» **WHAT THE TASK REQUIRES**
Copy out the records verbatim, from the first line through the line containing "pos(280,129)", inclusive.

+++ RECORDS SHOWN +++

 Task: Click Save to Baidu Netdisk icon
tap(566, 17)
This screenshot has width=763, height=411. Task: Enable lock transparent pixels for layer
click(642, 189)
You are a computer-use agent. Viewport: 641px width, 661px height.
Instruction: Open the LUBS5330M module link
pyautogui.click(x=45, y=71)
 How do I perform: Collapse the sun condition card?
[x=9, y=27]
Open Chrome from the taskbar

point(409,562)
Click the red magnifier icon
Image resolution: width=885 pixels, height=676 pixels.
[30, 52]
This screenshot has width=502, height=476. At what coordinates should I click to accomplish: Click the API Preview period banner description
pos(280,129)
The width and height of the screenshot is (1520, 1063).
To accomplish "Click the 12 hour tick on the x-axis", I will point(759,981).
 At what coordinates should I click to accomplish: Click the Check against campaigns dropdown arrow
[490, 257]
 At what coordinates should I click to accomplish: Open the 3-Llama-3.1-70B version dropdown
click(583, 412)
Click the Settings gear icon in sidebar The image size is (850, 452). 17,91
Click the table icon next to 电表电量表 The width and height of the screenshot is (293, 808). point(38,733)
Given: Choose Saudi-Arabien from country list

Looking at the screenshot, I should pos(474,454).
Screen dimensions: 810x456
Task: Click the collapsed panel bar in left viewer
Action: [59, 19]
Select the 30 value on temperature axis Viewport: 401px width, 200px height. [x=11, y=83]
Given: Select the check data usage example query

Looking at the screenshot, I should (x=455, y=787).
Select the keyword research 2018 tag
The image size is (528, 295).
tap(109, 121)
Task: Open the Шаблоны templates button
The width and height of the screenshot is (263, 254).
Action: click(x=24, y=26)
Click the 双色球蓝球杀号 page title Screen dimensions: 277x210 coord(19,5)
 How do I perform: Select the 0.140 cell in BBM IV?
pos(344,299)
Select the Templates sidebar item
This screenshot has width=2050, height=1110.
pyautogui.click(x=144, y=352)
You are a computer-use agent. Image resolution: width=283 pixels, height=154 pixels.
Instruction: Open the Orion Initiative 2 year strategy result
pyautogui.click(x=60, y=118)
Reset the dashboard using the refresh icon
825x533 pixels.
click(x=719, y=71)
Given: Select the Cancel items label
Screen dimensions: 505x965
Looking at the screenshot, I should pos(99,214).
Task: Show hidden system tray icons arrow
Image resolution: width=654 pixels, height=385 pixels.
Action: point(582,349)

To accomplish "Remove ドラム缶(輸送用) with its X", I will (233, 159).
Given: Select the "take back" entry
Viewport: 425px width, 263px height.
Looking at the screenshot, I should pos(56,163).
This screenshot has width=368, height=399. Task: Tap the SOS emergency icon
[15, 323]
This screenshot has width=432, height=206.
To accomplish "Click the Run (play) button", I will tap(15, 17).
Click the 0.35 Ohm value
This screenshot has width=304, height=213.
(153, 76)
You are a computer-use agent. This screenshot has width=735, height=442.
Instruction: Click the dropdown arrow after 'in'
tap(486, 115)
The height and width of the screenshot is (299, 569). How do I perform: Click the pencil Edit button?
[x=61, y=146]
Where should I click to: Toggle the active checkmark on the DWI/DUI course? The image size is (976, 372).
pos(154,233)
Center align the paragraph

+++

» **ANSWER TO THE PROBLEM**
 Task: Click Save to Baidu Netdisk icon
tap(566, 17)
This screenshot has width=763, height=411. Task: Enable lock transparent pixels for layer
click(642, 189)
You are a computer-use agent. Viewport: 641px width, 661px height.
Instruction: Open the LUBS5330M module link
pyautogui.click(x=45, y=71)
 How do I perform: Collapse the sun condition card?
[x=9, y=27]
Open Chrome from the taskbar

point(409,562)
Click the red magnifier icon
Image resolution: width=885 pixels, height=676 pixels.
[30, 52]
This screenshot has width=502, height=476. At what coordinates should I click to accomplish: Click the API Preview period banner description
pos(280,129)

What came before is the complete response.